Directrice générale d’Aide aux trans du Québec
Tu travailles dans une organisation en soutien aux personnes trans. Tu es toi-même trans. Le contexte social est très difficile pour ta communauté. Comment gardes-tu l’équilibre entre ton travail et le besoin de prendre soin de toi ?
Victoria Legault : C’est un réel défi de garder l’équilibre puisque mon travail est centré autour d’enjeux qui me rejoignent de façon personnelle. Je suis profondément investie dans mon travail et passionnée par ce que je fais. Depuis trois ans à la direction d’ATQ, mon travail m’a obligée, par moments, à reporter des plans personnels et à faire des sacrifices, mais j’essaie de ne pas être trop dure envers moi-même quand je me retrouve dans ces situations.
Lorsque je travaille davantage durant une semaine, si on est pris dans une crise médiatique qui touche des enjeux trans, j’essaie de prendre ça plus relax la semaine suivante et d’adoucir mon rythme de vie.
Cela dit, les gens voient surtout mon travail médiatique, alors que mon boulot, à la base, est de gérer une organisation. Je fais beaucoup de travail dans l’ombre. Donc, quand je participe à des événements communautaires, des colloques et des 5 à 7, c’est un plaisir et ça me permet de garder le cap.

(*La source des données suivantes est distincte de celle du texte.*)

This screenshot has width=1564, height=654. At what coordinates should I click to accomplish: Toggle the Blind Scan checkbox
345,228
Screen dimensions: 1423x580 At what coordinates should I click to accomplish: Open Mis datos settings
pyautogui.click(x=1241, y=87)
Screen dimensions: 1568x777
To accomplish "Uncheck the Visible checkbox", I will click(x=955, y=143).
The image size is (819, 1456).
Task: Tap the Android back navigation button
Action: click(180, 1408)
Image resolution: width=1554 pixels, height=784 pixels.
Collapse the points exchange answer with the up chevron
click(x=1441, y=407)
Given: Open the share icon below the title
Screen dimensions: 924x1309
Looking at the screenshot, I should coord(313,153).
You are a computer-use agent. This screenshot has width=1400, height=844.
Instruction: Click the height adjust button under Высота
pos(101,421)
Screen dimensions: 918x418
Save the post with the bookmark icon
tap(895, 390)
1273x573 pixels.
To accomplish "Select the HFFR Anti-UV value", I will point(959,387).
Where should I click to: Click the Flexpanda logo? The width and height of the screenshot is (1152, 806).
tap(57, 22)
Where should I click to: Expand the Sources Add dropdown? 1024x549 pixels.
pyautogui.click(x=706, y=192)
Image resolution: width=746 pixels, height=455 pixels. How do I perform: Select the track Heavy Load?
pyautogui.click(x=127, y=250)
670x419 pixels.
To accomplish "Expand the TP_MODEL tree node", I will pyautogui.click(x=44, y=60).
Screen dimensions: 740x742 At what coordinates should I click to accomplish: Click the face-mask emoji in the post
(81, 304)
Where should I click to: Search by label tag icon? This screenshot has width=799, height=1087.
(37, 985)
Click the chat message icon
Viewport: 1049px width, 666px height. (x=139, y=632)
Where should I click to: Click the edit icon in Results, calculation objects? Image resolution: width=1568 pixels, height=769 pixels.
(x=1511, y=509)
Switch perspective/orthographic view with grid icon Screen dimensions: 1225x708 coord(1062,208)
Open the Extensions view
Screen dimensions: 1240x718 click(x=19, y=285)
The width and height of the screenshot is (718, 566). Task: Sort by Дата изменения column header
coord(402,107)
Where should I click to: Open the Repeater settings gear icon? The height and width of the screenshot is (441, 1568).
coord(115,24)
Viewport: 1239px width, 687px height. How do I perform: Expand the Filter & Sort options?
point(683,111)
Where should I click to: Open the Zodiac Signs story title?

Comment garder espoir que les droits des personnes trans peuvent progresser, malgré les reculs?
Victoria Legault : Je puise une certaine force dans notre histoire collective. Je suis très
inspirée par le fait que ce n’est pas la première fois qu’on fait face à ce genre d’enjeux et à cette violence. Malgré les divergences de points de vue, on a toujours été capables de se solidariser et de passer au travers.
J’ai espoir que cette période plus difficile ne soit que passagère. Je pense que tout va s’équilibrer avec le temps. D’ici quelques années, on va retrouver une période davantage favorable aux personnes trans. C’est ce qui me pousse à continuer.
Y a-t-il une personne trans militante qui t’inspire ?
Victoria Legault : La fondatrice d’Aide aux trans du Québec, Marie-Marcelle Godbout, que je n’ai jamais eu la chance de connaître avant qu’elle quitte ce monde. Les gens m’en parlent beaucoup. J’ai appris plein de choses sur son histoire. J’ai une grande admiration pour le fait qu’elle a été une pionnière au Québec pour la reconnaissance et la visibilité des personnes trans, afin qu’on ait accès à des services spécialisés.